Hong Kong’s banks face at least two quarters of worsening asset quality and slowing loan growth as the coronavirus outbreak hits trade and consumer banking, analysts and bankers said.
Lenders in the Asian financial hub, including HSBC Holdings PLC and Standard Chartered PLC, are seeing a drop in demand for mortgages, credit card usage and corporate loans, bankers with knowledge of the matter said.
Hong Kong banks have Asia’s largest exposure to China, which accounted for 29.4 percent of banking system assets in the first half of last year, credit ratings agency Fitch says.
Some of the banks have already started stress testing select parts of their China and Hong Kong businesses as fears grow of a pandemic of COVID-19 that originated in China late last year.
“Some of the companies in Hong Kong were already hanging from a thread after months of civil unrest and now the virus has come on top of that,” Moody’s Investors Service financial institutions group senior credit officer Sonny Hsu (徐嵩宜) said.
“The combined effect will be much more. This time, it will be more of a problem loan and credit cost issue,” Hsu said.
An extended disruption to economic activities would weaken the banks’ asset quality and profitability, and would be a credit negative, the rating agency said.
“[The] first quarter is usually a busy month for us as clients work on their plans for the year ahead. This year, the trade finance volume is down 15 percent to 30 percent in China and Hong Kong,” a senior banker at a large global bank in Hong Kong said.
The biggest impact on asset quality in Hong Kong would come from retail, hotels and property as the territory’s economy, already in recession after months of pro-democracy protests, faces increased headwinds from the virus outbreak, the banker added.
Some banks are also concerned about the likely push from Chinese authorities to extend loan repayment periods as well as make cheaper credit available, the bankers said.
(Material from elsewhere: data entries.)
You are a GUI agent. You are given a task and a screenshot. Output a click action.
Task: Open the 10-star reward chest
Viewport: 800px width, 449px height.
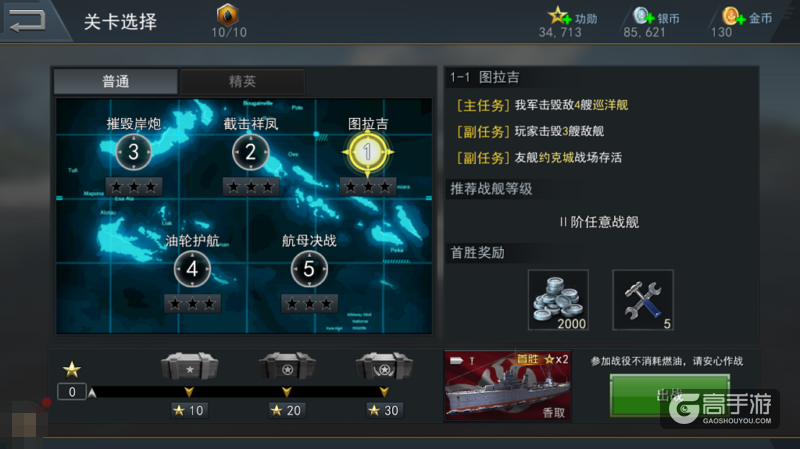[x=189, y=366]
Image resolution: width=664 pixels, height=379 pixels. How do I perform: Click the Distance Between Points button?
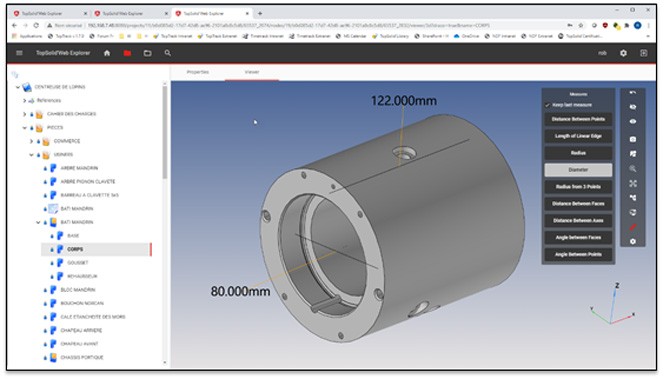pos(578,119)
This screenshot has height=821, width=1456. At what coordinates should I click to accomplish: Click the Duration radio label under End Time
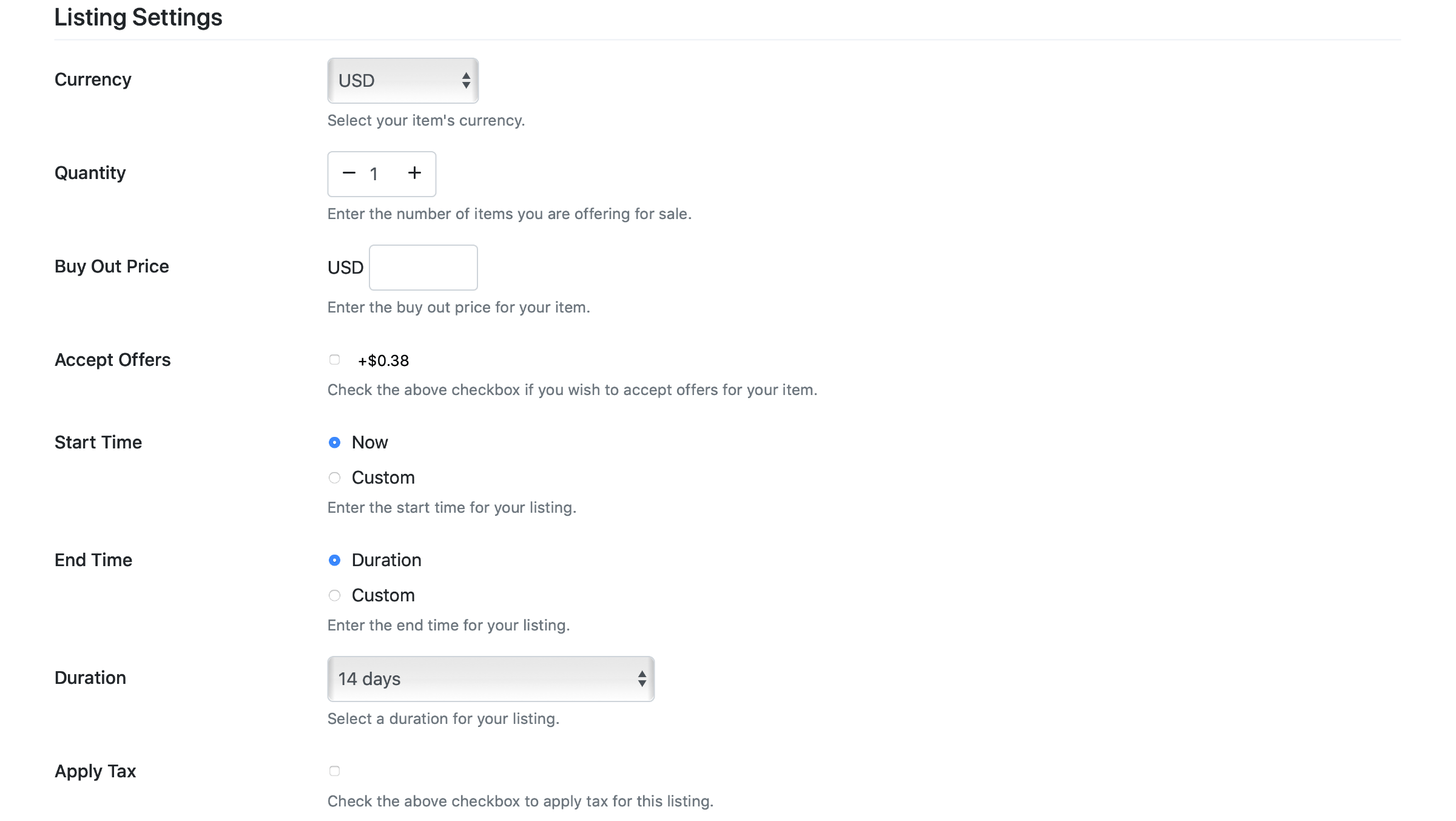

“We are not thinking about origination of new business much — [the] bulk of work is focused on minimizing the hit to asset quality. It won’t be business as usual for the next two quarters at least,” a retail banker with a global bank said.
Unemployment in Hong Kong reached its highest in three years last month at 3.4 percent, while bankruptcy petitions submitted rose to 703 last month up from 665 a year ago, data showed.
HSBC, which made 40 percent of its revenue from China and Hong Kong last year, said last week it could take up to US$600 million in additional provisions against loan losses if the outbreak persists into the second half.
Bank of East Asia (BEA, 東亞銀行) on Wednesday last week said that it expected a deterioration of 10-20 basis points in credit cost, the percentage of provisioning for bad loans out of total lending, for its local business this year due to the economic downturn.